SystemsGenetics / KINC

Knowledge Independent Network Construction
MIT License
11 stars 4 forks source link

Need Inequalities for the `run extract -filter-pvalue` #121

Closed JohnHadish closed 4 years ago

JohnHadish commented 4 years ago

The documentation for run extract's -filter-pvalue is currently this:

--filter-pvalue <value>
Value Type: String
Default Value: 1e-3
This is only used if a Condition-Specific Martrix is provided above and applies
to categorical, quantitative and ordinal tests. This filters the network such
that only edges (clusters) with p-values below the given values are kept.
Provide a single p-value to filter all features with the same value. However,
you can specify different p-values for different features. For example, suppose
you were tesing a categorical feature named 'Subspecies' with a category of
'Japonica' and you wanted edges with an p-value < 1e-3, you would input
"Subspecies,Japonica,1e-3". You can provide any number of filters but they must
be separated using two colons: "::".

It appears that there is no method in which a user can select "greater than value x for condition y".

This has application when a user wants edges significant in one condition, but not another. An application would be when considering "categorical" columns, where an edges can be significant in multiple categories. The user may be interested in edges that are significant in one of these categories, but not in another.

Example: Wheat grown in heat or in drought conditions. User wants to select edges that are correlated with heat, and not with drought.

Suggested Implementation: add Inequalities to the command:

Subspecies,Japonica,<,1e-3 Subspecies,Japonica,>,1e-3 Subspecies,Japonica,>=,1e-3 Subspecies,Japonica,<=,1e-3

spficklin commented 4 years ago

These exist now. They were added on a previous PR, but I don't remember which. When filtering by p-value or r-squared value you can specify gt or lt for greater-than or less-than respectively. They are not quite documented though. We'll have to fix that. It doesn't do gte or lte. But I'm not sure we need those. I'm leaving this open until the command-line documentation is fixed to document this.

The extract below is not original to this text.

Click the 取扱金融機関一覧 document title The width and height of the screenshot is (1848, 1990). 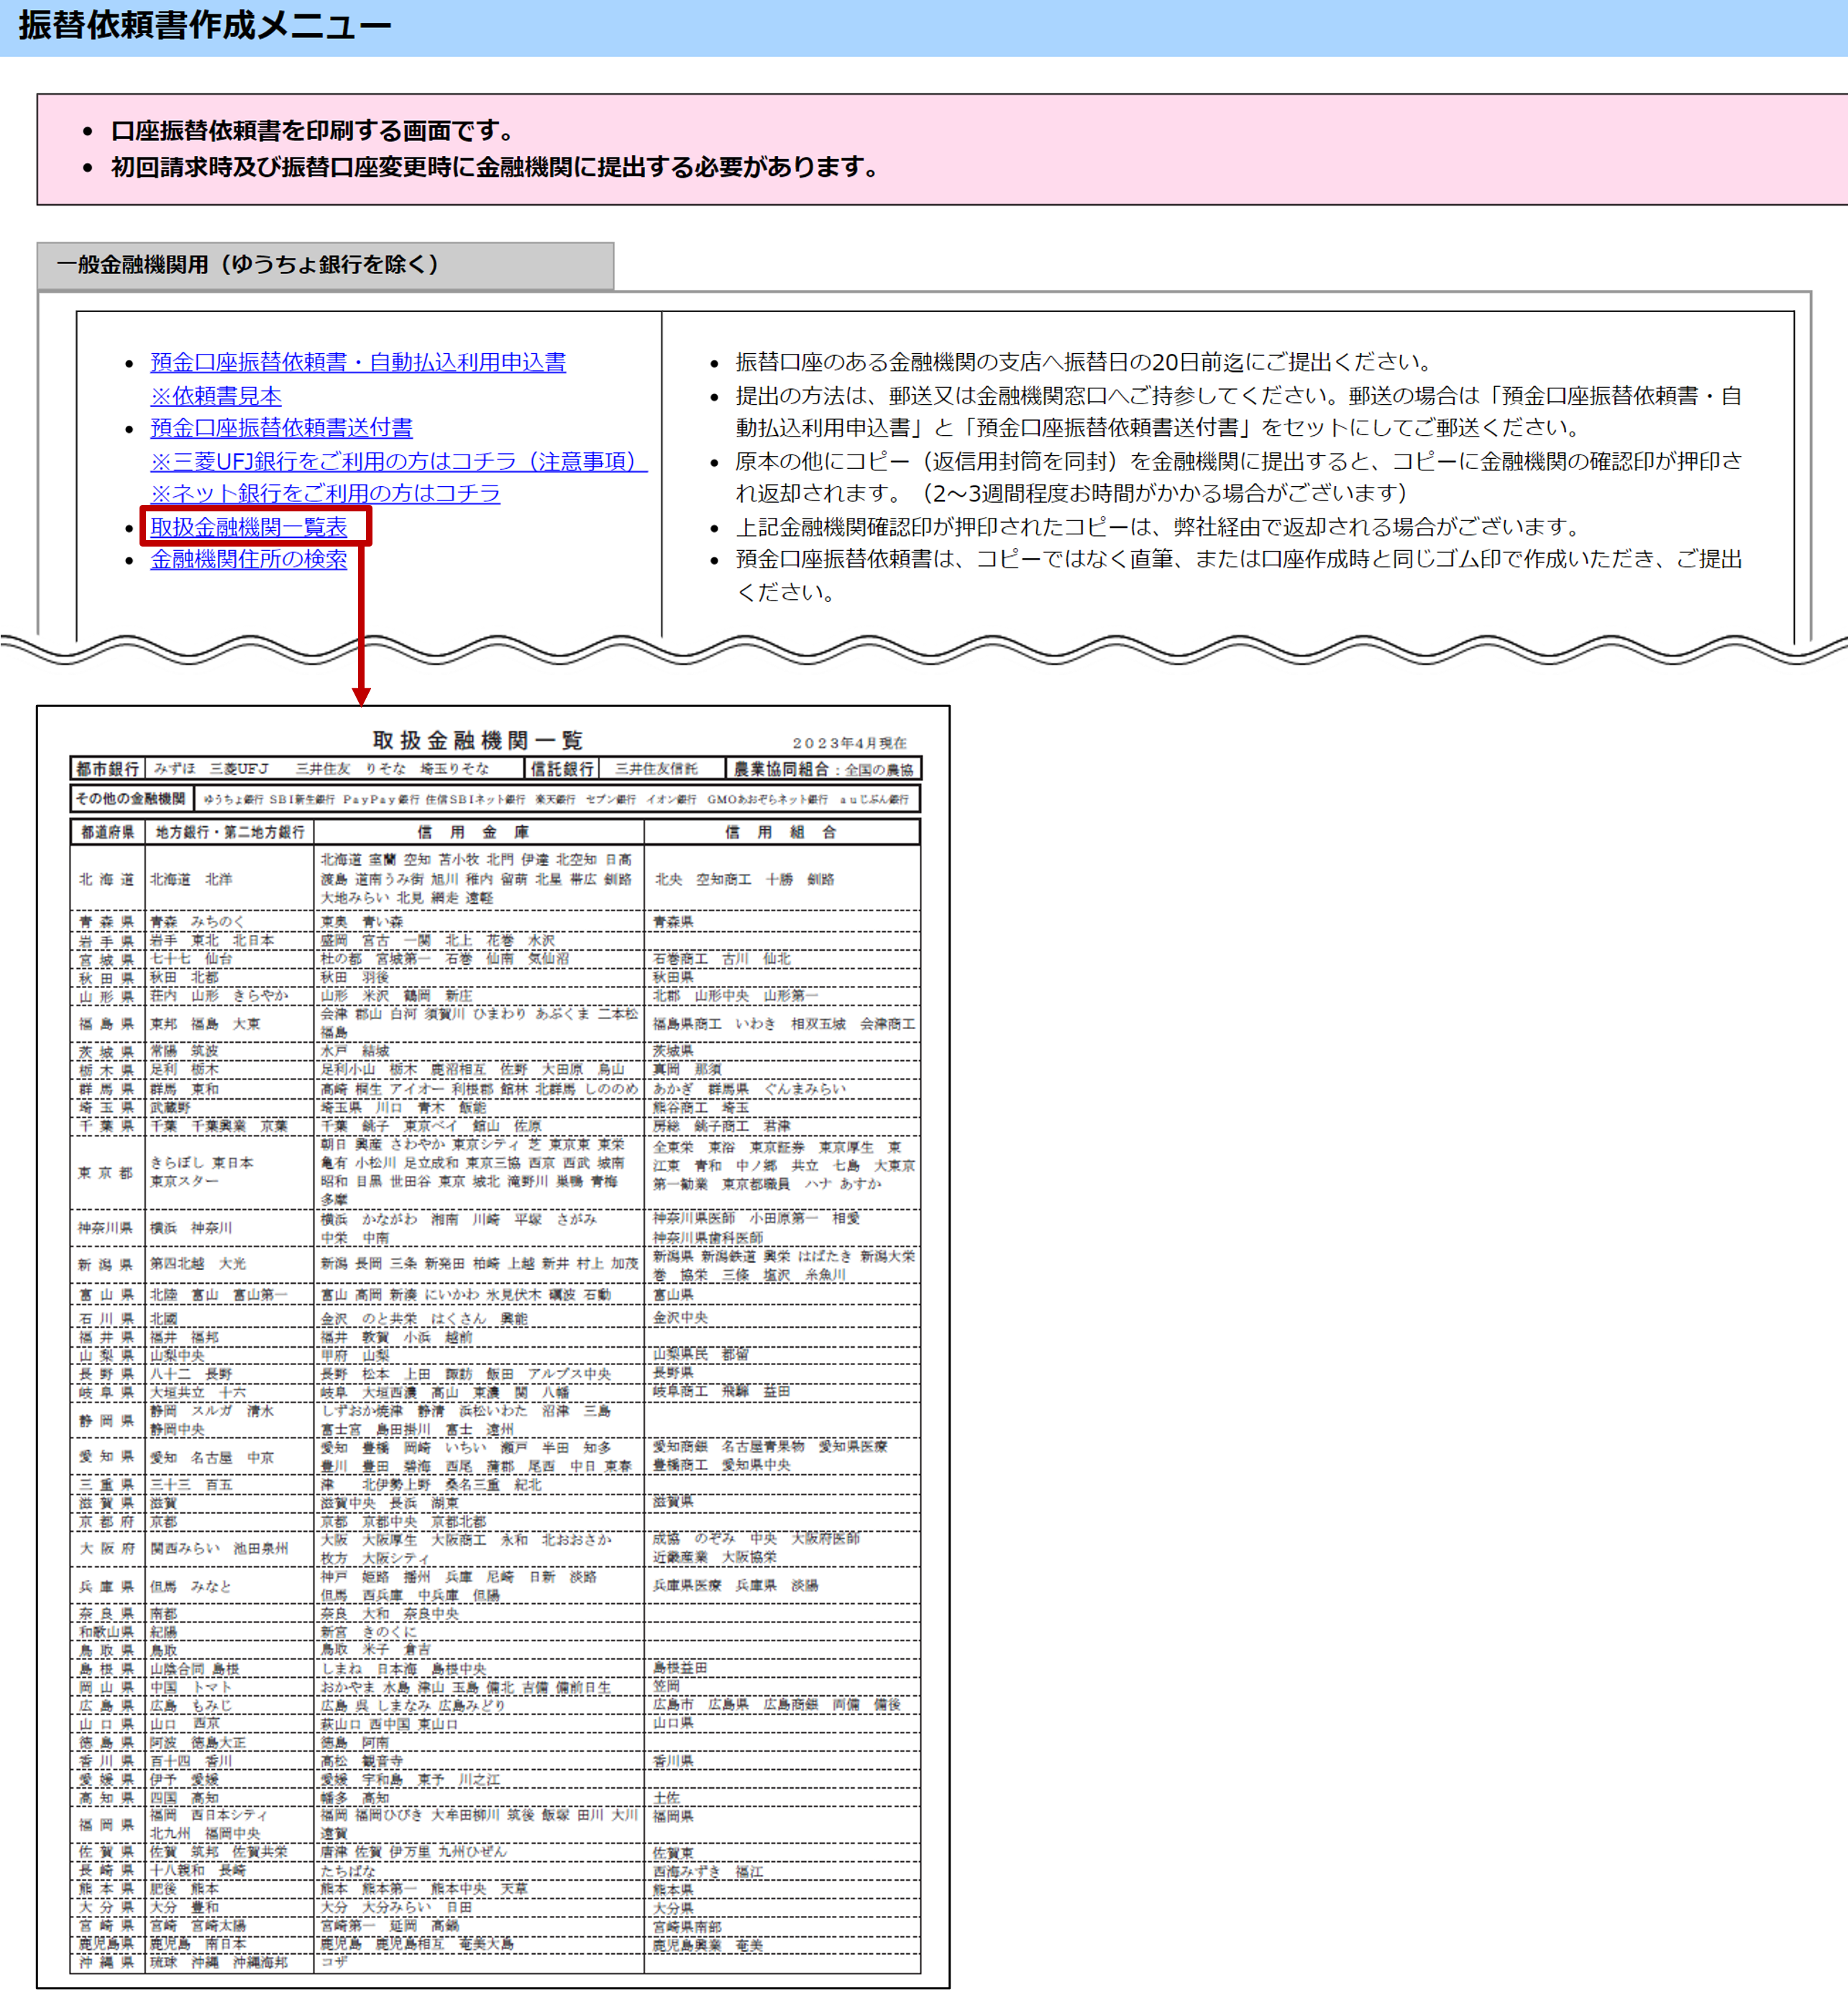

spficklin commented 4 years ago

Okay the command-line help has been updated to:

Value Type: String
Default Value: 1e-3
This is only used if a Condition-Specific Martrix is provided using the --csm
argument and applies to categorical, quantitative and ordinal tests. This
filters the network such that only edges (clusters) with p-values below (or
above) the given values are kept. To filter all conditions, provide a single
p-value threshold. Additionally, you can specify different p-values for
different conditions. For example, suppose you were tesing a categorical
condition named 'Subspecies' with a label of 'Japonica' and you wanted edges
with an p-value < 1e-3, you would input "Subspecies,Japonica,1e-3". You can
specify to filter edges with a p-value greater or less using the "gt" or "lt"
tokens repectively (e.g. "Subspecies,Japonica,lt,1e-3"). You can provide any
number of filters but they must be separated using two colons: "::". The result
of providing multiple tests is a logical "and" (i.e. all tests for a condition
must pass for the edge to be included). If no value is provided for this
argument it defaults to "lt,1e-3".

I believe this resolves the issue. A PR will be merged shortly with this fix.